Job Outputs
A job produces two kinds of output:
- Logs: stdout, stderr, and system events like job reassignment
- Artifacts: files written to
/artifacts
Logs
Everything your code prints to stdout or stderr is captured while the job runs. The platform also generates system events for state changes like job start, completion, failure, and reassignment. Logs upload on a 600-second cadence, so live output is visible with a small delay rather than only at the end.
Artifacts
Artifacts are the output files a job produces. Anything written under /artifacts inside the container is captured and uploaded automatically as the job runs.
import os
output_path = "/artifacts/results.json"
with open(output_path, "w") as f:
f.write('{"accuracy": 0.97}')
# Subdirectories are supported
os.makedirs("/artifacts/checkpoints")
torch.save(model.state_dict(), "/artifacts/checkpoints/epoch_10.pt")Files upload as they're written, so you can view intermediate output via the Jobs page, cycle job pull, or cycle job tail. A file must stay unchanged for 500 milliseconds before it uploads, to avoid re-uploading half-written files. Once uploaded, it can take a few seconds to appear in the UI or be available for download.
The artifact watcher only tracks file creation, modification, and renames. Deleting a file from /artifacts does not remove it from storage.
Upload order
Artifacts upload one at a time to avoid splitting bandwidth across many files. By default, files upload in the order they were written (FIFO). This works well for most jobs.
If your job saves periodic checkpoints, the default ordering can cause problems: each checkpoint is large, and by the time one finishes uploading the next has already been written. The upload queue grows, and the latest checkpoint (the one you actually care about) sits behind older ones.
Set artifact_upload_order = "LIFO" in your manifest to upload the most recent file first:
[job]
artifact_upload_order = "LIFO"With LIFO, the newest checkpoint uploads immediately and older ones fill in afterward using whatever bandwidth is left. Nothing is skipped; the order just changes.
If the upload queue stays non-empty for more than 600 seconds, a warning banner appears on the job page and in the CLI when you run job pull or job tail suggesting you switcch to LIFO.
Resuming from artifacts
If a job gets reassigned to a different machine, the new machine downloads everything already in /artifacts before starting the container. Your code sees the same files it wrote during the previous run.
This means you should structure your program to resume from /artifacts:
- Save checkpoints to
/artifactsperiodically (model weights, optimizer state, step count) - On startup, check if a checkpoint already exists and load it instead of starting from scratch
import os
from pathlib import Path
CHECKPOINT_DIR = Path("/artifacts/checkpoints")
CHECKPOINT_DIR.mkdir(parents=True, exist_ok=True)
def find_latest_checkpoint():
if not CHECKPOINT_DIR.exists():
return None
checkpoints = sorted(CHECKPOINT_DIR.glob("step-*.pt"))
return checkpoints[-1] if checkpoints else None
# At startup
resume_from = find_latest_checkpoint()
if resume_from:
state = torch.load(resume_from)
model.load_state_dict(state["model"])
optimizer.load_state_dict(state["optimizer"])
start_step = state["step"]
else:
start_step = 0If you skip this, a reassigned job starts over from the beginning every time it moves to a new machine.

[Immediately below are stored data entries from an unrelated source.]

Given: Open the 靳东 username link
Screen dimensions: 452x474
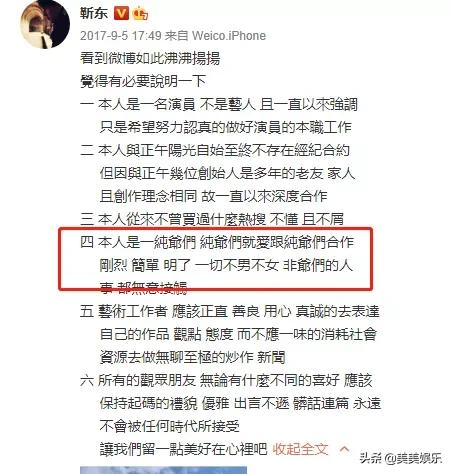Looking at the screenshot, I should click(94, 13).
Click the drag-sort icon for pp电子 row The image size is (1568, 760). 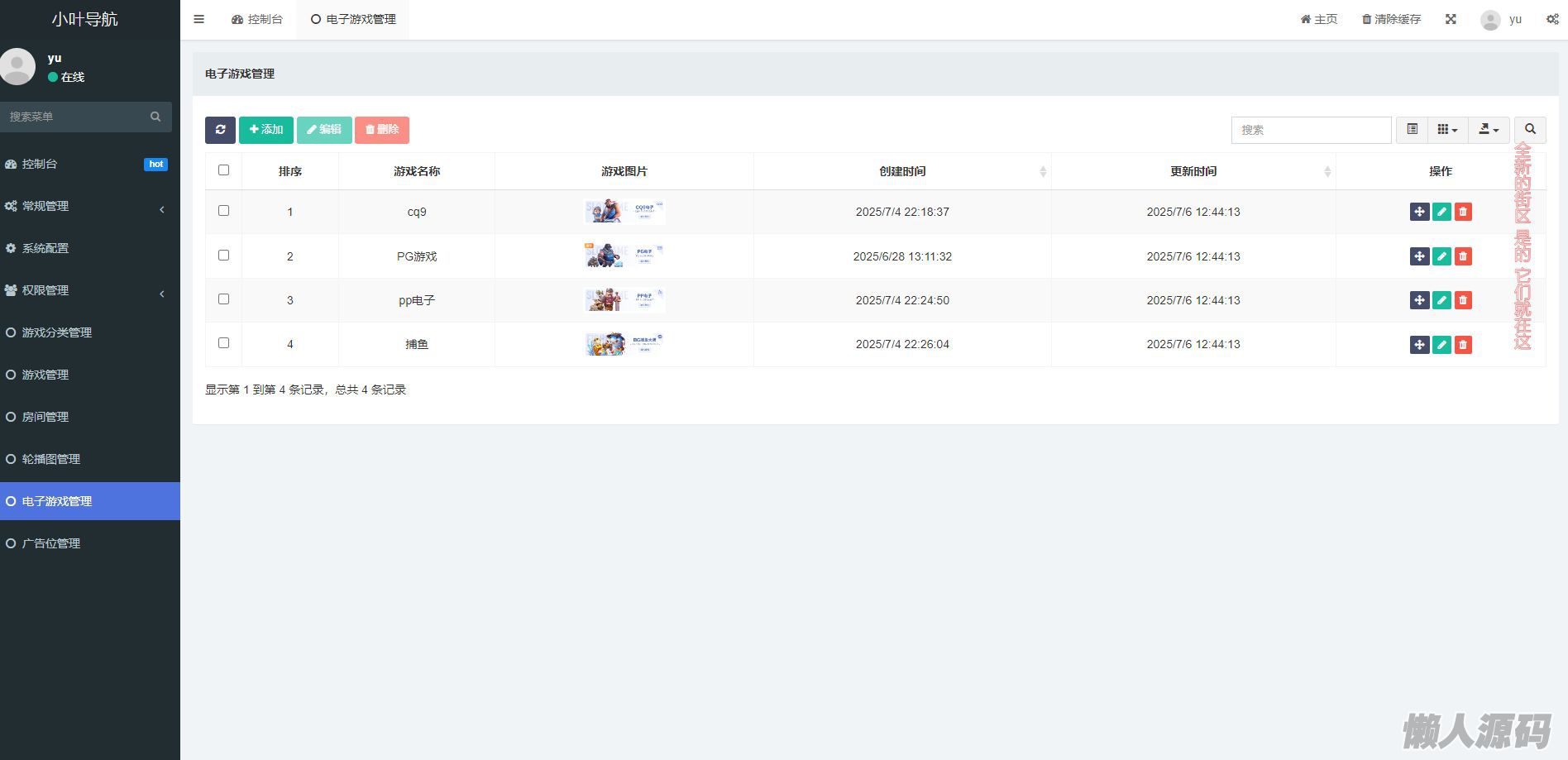[1419, 300]
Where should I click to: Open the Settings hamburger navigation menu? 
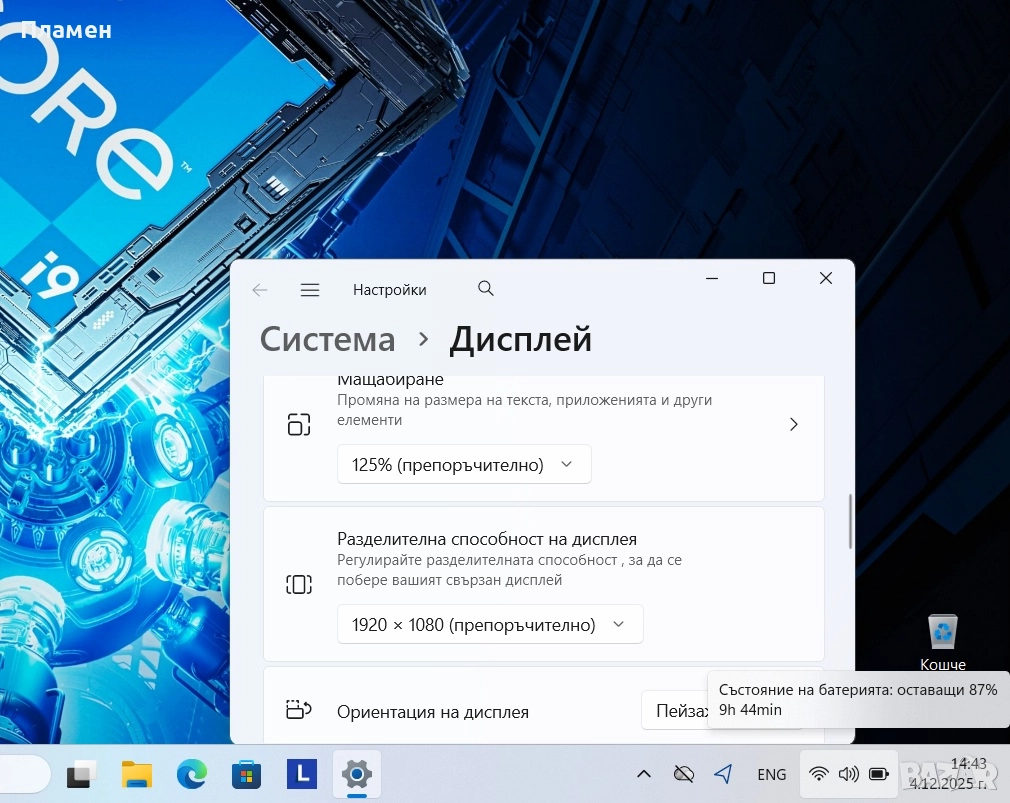310,290
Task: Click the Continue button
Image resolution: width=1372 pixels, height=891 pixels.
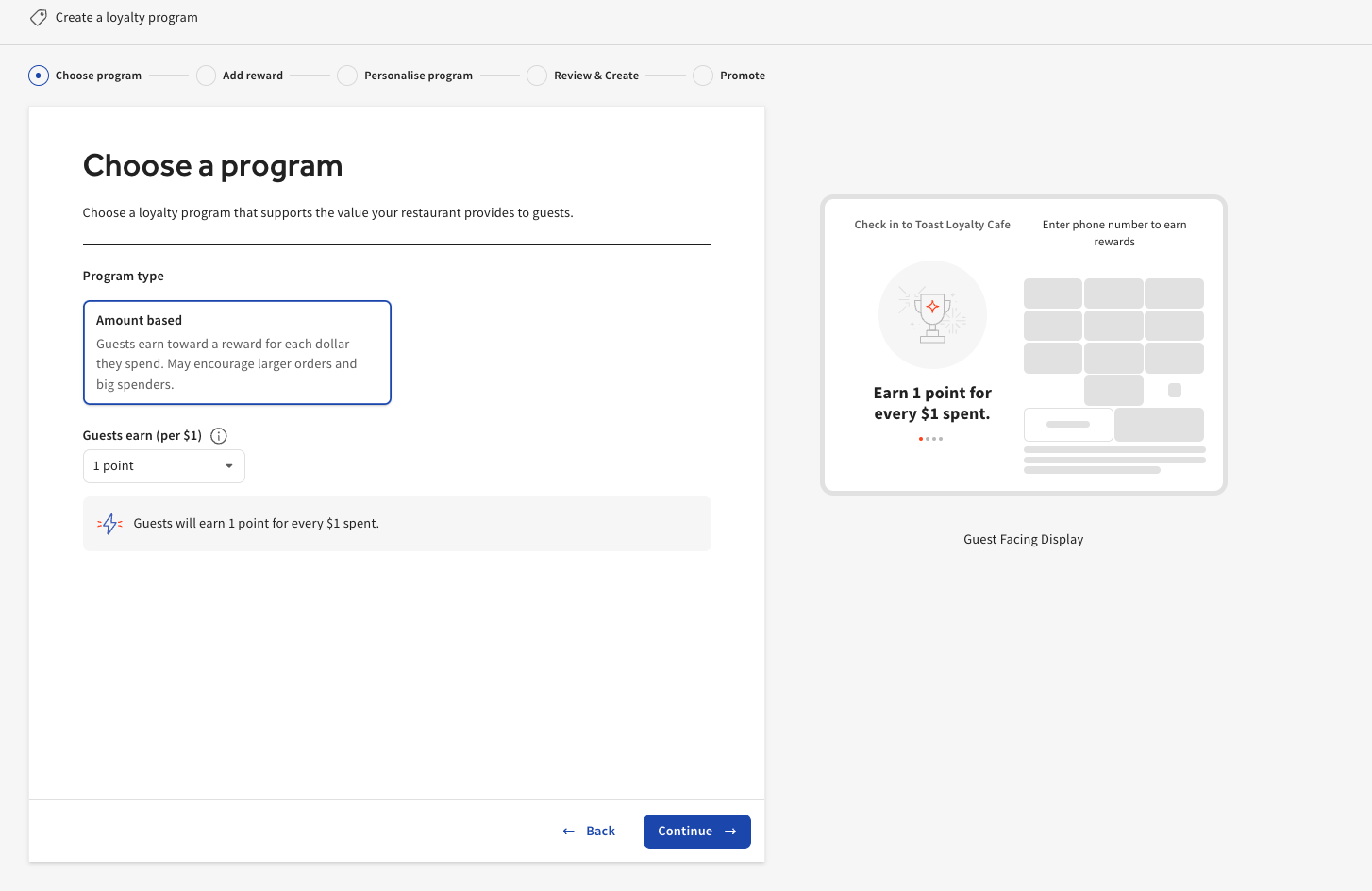Action: 696,831
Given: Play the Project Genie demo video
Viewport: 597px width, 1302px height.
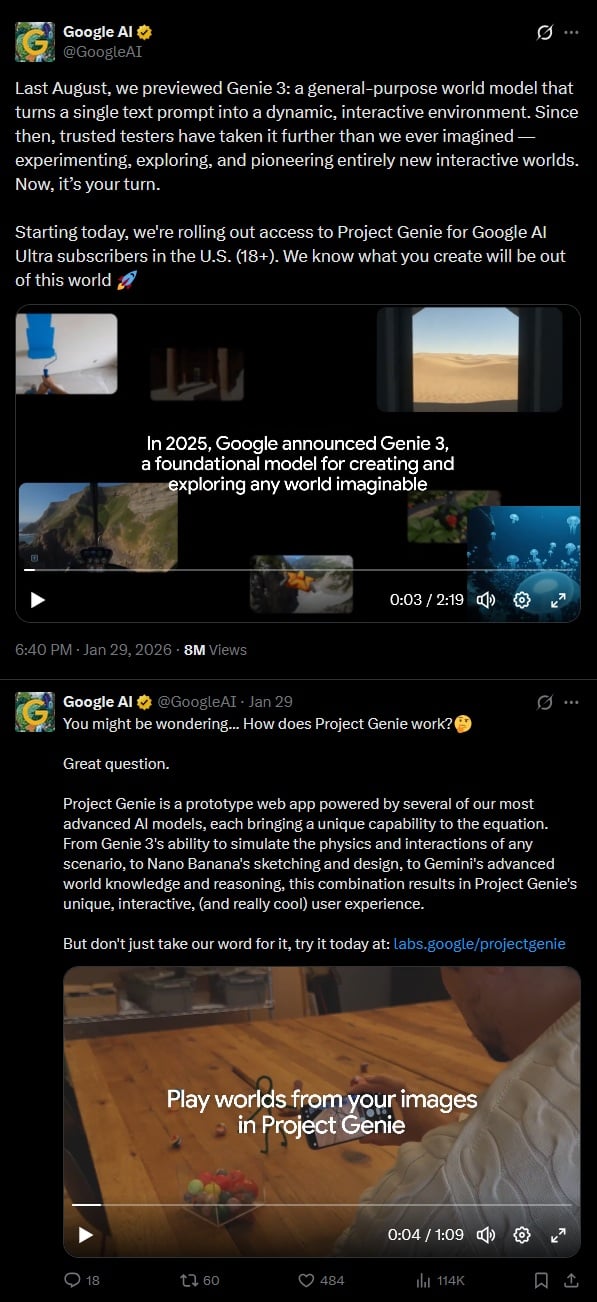Looking at the screenshot, I should 86,1235.
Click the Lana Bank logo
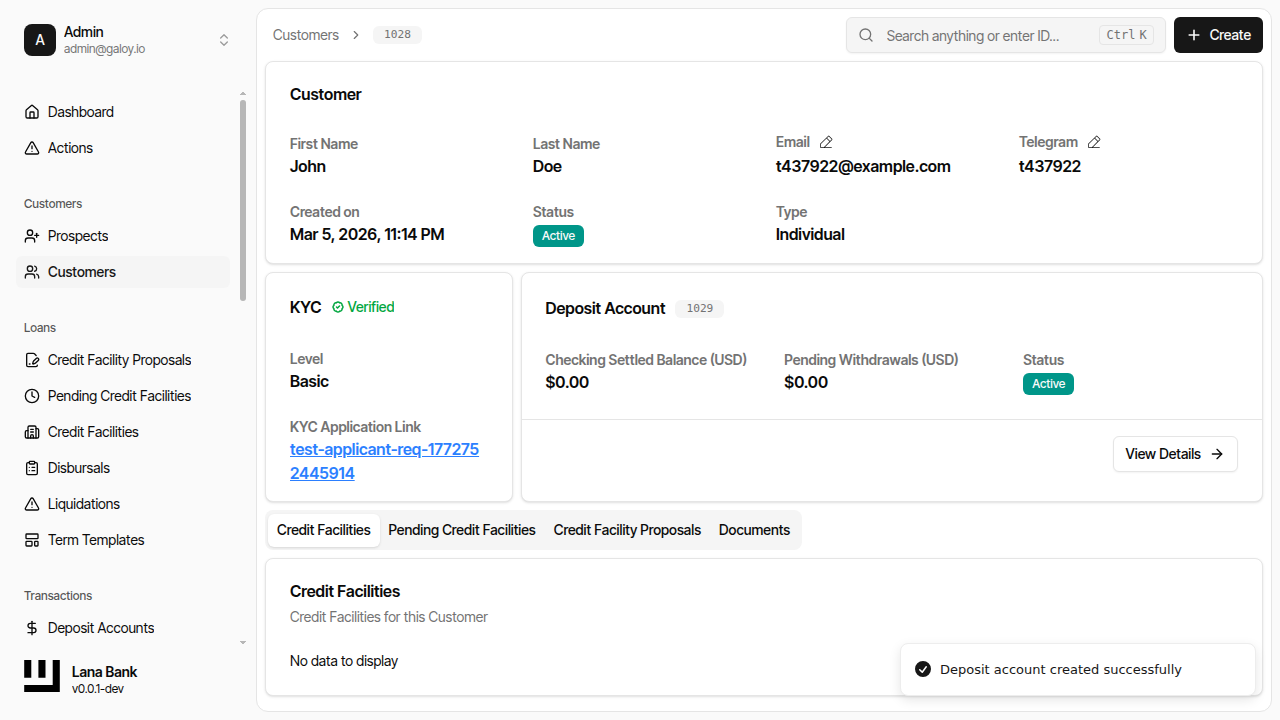This screenshot has width=1280, height=720. click(41, 675)
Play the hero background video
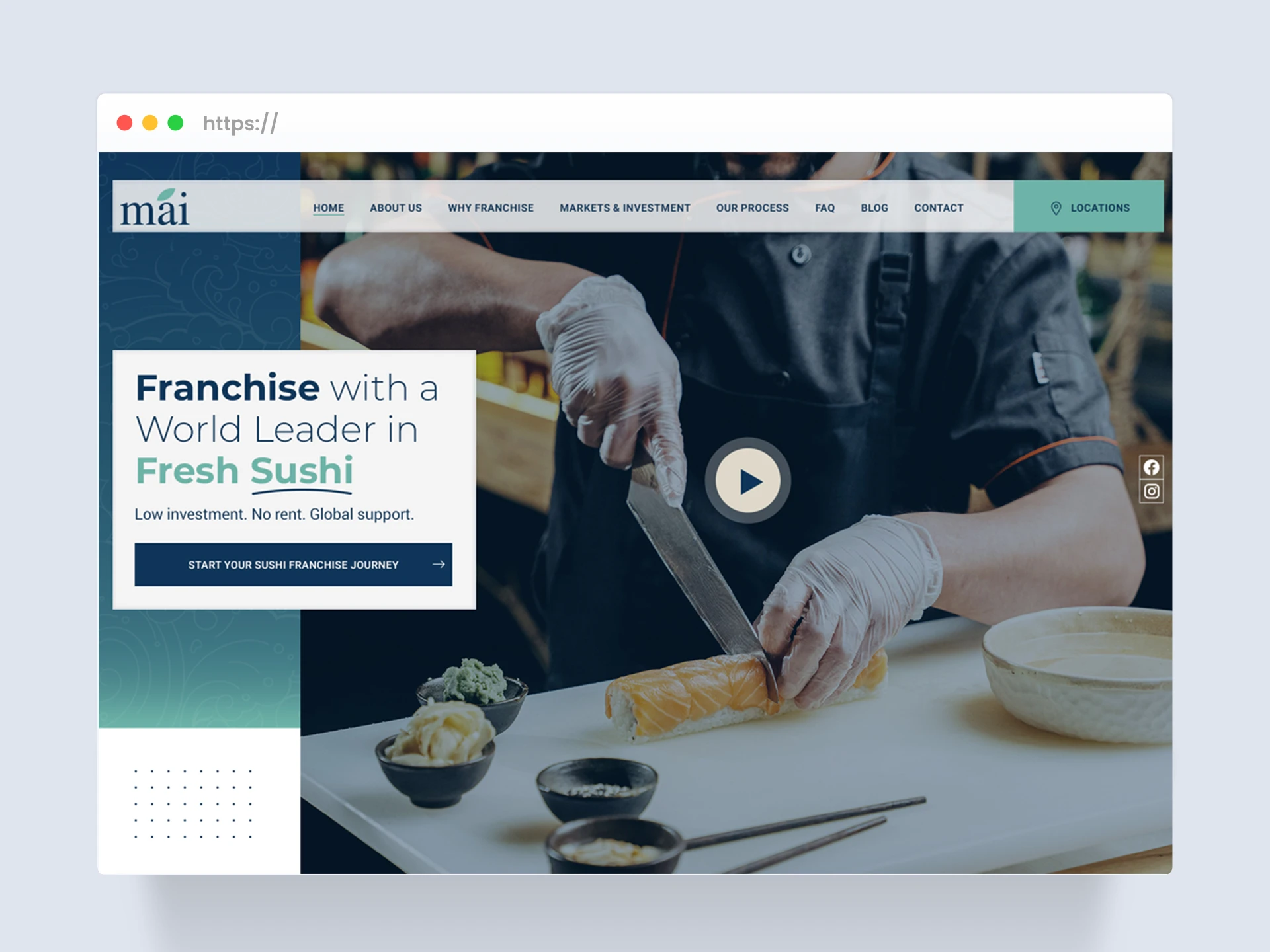Screen dimensions: 1270x952 (748, 481)
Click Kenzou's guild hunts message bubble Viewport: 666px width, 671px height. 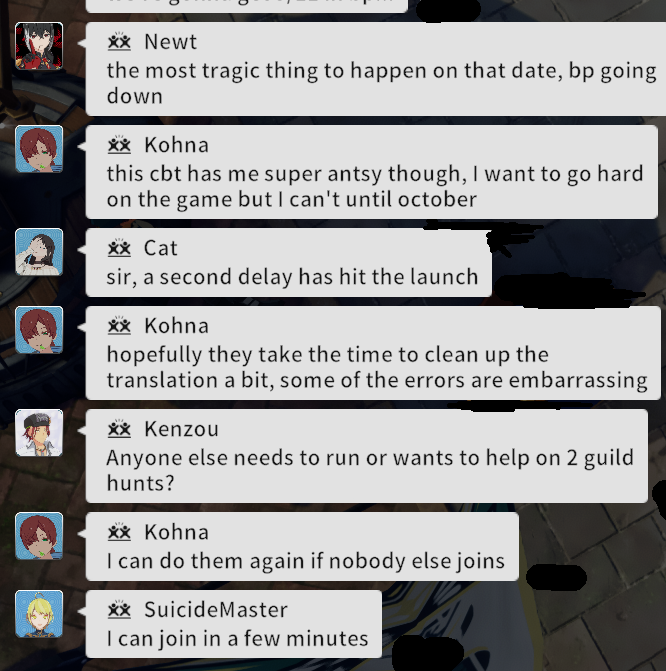(367, 456)
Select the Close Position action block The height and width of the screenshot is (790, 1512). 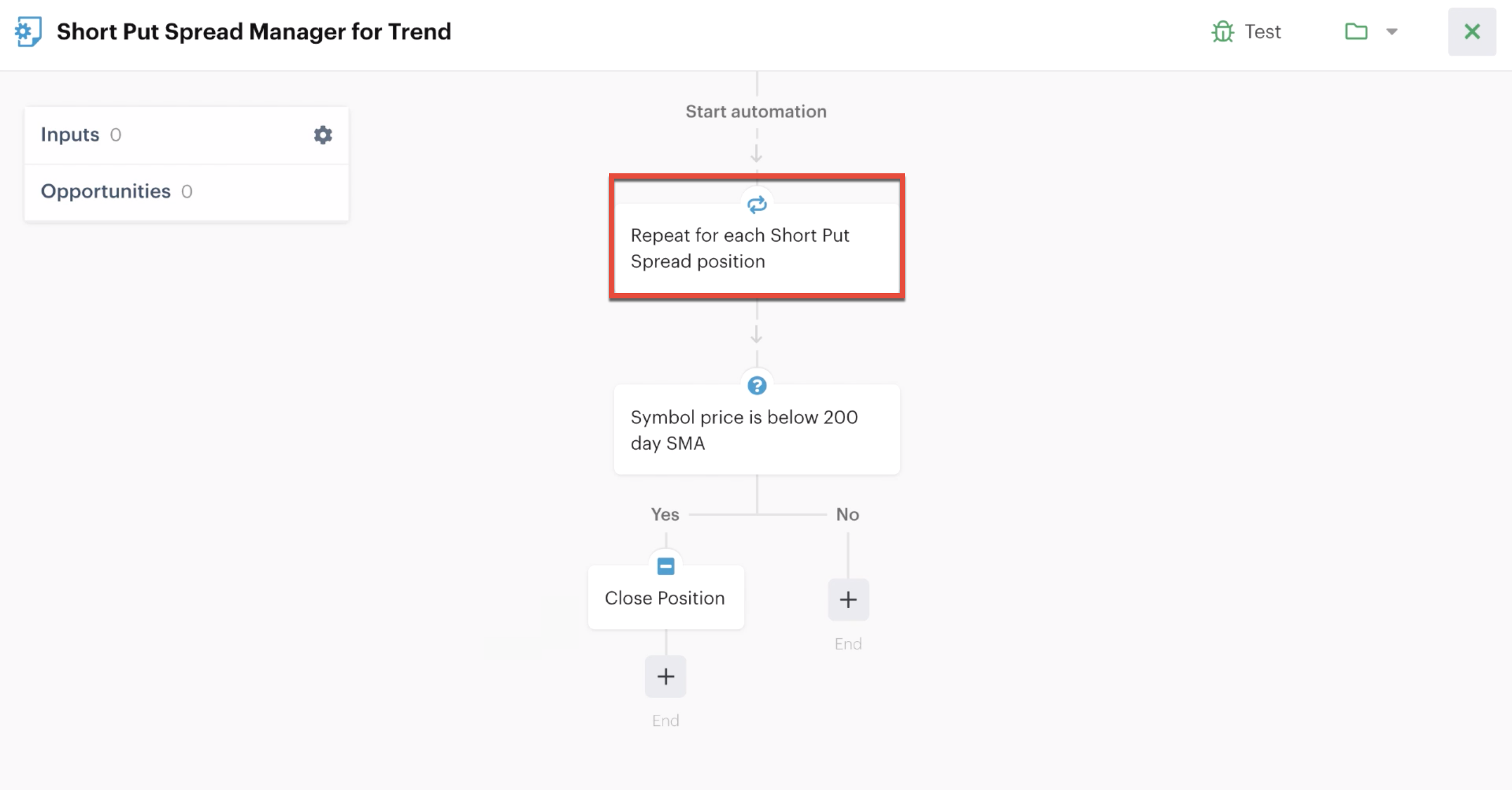pyautogui.click(x=666, y=597)
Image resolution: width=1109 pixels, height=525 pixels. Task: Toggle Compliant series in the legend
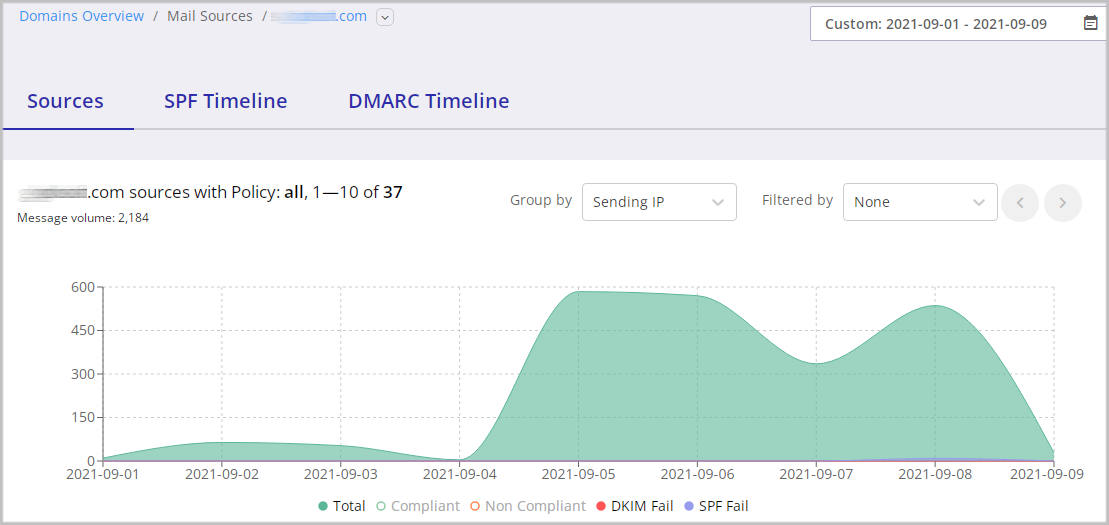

See Adapting Your Code for more info on writing resumable jobs.
Viewing in the dashboard
On the Jobs page, click a job's name or the folder icon next to it to open the job browser. It has two tabs:
Logs shows stdout, stderr, and system events interleaved by timestamp. stderr lines appear in red; system events appear in gray italics with a [system] tag. Scroll up to load older log entries. The viewer starts at the bottom (most recent output) and fetches earlier pages on demand.
Artifacts is a file browser. You can navigate folders, sort by name or size, and download individual files. Files are available for download as they finish uploading from the container.
Viewing from the CLI
To stream live logs to stdout and download new artifacts as they appear:
cycle job tail my-jobTo download all logs and artifacts at once:
cycle job pull my-jobBoth commands save files to <project-root>/.cycleswap/jobs/<job-name>/, with logs in output.log and artifacts in artifacts/.